Copyright © 2018 Merit Research Journals


Original Research Article

Will intervertebral disc diseases be prevented by siRNA or miRNA-based genomic treatment modalities?

 
 
 

Yener AKYUVA1, Numan KARAARSLAN2*, Ibrahim YILMAZ3, Tezcan CALISKAN2 and Duygu Yasar SIRIN4

  

1M.D., Gaziosmanpasa Taksim Training and Research Hospital, Department of Neurosurgery, 34433, Istanbul, Turkey
2Assist. Prof. M.D., Namik Kemal University School of Medicine, Department of Neurosurgery, 59100, Tekirdag, Turkey
3Medical Pharmacologist, pharmacist, Istanbul Medipol University School of Medicine, Department of Medical Pharmacology, 34810, Istanbul, Turkey
4Assist. Prof. Ph.D., Namik Kemal University, Faculty of Arts and Sciences, Department of Molecular Biology and Genetics, 59030, Tekirdag, Turkey

*Corresponding Author’s É-mail: numikara@yahoo.com
Phone: +9028 2250 5500

Accepted January 05, 2018

  

Abstract

  

In the present study, a systematic review of experimental research carried out by drug delivery systems that allow for drug release in which oligonucleotides are imbrued, such as small interfering-/micro ribonucleic acids, was conducted.
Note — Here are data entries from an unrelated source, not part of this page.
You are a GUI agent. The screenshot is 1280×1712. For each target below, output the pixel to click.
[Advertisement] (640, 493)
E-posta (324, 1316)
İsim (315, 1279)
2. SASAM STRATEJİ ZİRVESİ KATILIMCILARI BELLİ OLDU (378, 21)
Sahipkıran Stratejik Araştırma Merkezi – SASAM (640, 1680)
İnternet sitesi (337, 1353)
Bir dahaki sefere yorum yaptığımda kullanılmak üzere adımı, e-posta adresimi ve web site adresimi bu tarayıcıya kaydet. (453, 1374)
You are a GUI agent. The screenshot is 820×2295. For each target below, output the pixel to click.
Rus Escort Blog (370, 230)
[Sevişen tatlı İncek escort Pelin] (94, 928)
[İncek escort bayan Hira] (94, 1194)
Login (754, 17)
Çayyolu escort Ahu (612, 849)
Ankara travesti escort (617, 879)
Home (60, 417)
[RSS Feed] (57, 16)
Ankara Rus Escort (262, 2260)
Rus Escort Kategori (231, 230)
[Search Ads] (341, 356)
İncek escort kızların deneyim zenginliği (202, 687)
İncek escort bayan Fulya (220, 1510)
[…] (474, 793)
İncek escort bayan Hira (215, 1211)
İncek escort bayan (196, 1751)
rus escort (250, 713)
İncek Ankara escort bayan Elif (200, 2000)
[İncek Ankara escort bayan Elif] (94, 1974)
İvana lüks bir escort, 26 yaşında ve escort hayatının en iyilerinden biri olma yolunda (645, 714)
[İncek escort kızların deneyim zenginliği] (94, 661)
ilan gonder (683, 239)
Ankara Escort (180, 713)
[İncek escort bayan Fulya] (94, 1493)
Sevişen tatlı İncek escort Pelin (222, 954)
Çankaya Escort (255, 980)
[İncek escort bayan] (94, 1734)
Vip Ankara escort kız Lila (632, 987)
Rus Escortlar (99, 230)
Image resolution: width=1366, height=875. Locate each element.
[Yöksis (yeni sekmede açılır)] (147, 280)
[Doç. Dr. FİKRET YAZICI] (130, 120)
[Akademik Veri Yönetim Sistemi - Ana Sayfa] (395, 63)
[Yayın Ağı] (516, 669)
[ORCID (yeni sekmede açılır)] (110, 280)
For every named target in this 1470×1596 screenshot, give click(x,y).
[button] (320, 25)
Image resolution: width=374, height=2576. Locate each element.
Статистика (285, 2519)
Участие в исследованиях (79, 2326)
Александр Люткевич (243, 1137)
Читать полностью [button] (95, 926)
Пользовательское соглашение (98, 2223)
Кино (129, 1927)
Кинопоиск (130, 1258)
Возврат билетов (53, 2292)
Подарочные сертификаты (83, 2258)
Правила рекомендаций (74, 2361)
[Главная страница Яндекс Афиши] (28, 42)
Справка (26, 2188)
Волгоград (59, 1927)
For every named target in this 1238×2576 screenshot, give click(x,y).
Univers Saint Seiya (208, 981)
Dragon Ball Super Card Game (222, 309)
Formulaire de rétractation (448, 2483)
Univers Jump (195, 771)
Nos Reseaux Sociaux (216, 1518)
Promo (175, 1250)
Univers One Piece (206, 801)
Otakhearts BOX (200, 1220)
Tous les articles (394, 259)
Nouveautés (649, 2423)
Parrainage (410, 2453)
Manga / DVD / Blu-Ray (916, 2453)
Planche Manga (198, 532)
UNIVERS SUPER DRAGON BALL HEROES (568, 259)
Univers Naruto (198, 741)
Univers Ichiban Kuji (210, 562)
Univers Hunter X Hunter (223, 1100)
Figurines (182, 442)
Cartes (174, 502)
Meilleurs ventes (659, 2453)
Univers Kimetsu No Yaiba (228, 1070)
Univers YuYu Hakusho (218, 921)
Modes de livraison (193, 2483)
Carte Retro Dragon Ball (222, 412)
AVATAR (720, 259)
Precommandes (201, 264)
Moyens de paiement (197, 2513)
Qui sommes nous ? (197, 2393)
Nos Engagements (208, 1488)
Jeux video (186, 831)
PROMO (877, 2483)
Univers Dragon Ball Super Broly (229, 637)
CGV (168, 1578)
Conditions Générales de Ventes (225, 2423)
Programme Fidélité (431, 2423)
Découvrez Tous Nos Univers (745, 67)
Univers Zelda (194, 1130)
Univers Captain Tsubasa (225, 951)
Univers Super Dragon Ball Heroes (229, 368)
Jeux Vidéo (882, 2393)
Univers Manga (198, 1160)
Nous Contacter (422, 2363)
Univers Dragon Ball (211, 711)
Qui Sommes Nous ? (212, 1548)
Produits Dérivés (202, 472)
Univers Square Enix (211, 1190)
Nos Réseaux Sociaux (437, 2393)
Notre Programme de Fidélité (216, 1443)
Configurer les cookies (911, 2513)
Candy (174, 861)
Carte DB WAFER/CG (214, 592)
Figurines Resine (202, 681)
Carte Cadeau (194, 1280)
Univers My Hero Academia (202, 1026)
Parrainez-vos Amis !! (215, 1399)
The data obtained after an electronic database query with no language limitation were evaluated using statistical methods. Results were shown as frequency. There was no research found that described successfully imbrued oligonucleotides into drug delivery systems that could be used to prevent intervertebral disc degeneration. There is a high possibility that trial target therapies might have a positive effect on nucleus pulposus cell regeneration, which is damaged most in the disc during intervertebral disc degeneration; however, these designs, whose invitro release kinetics have been reported, need to be tested invivo in living subjects after they have been tested for surgical techniques to fill this gap in the literature.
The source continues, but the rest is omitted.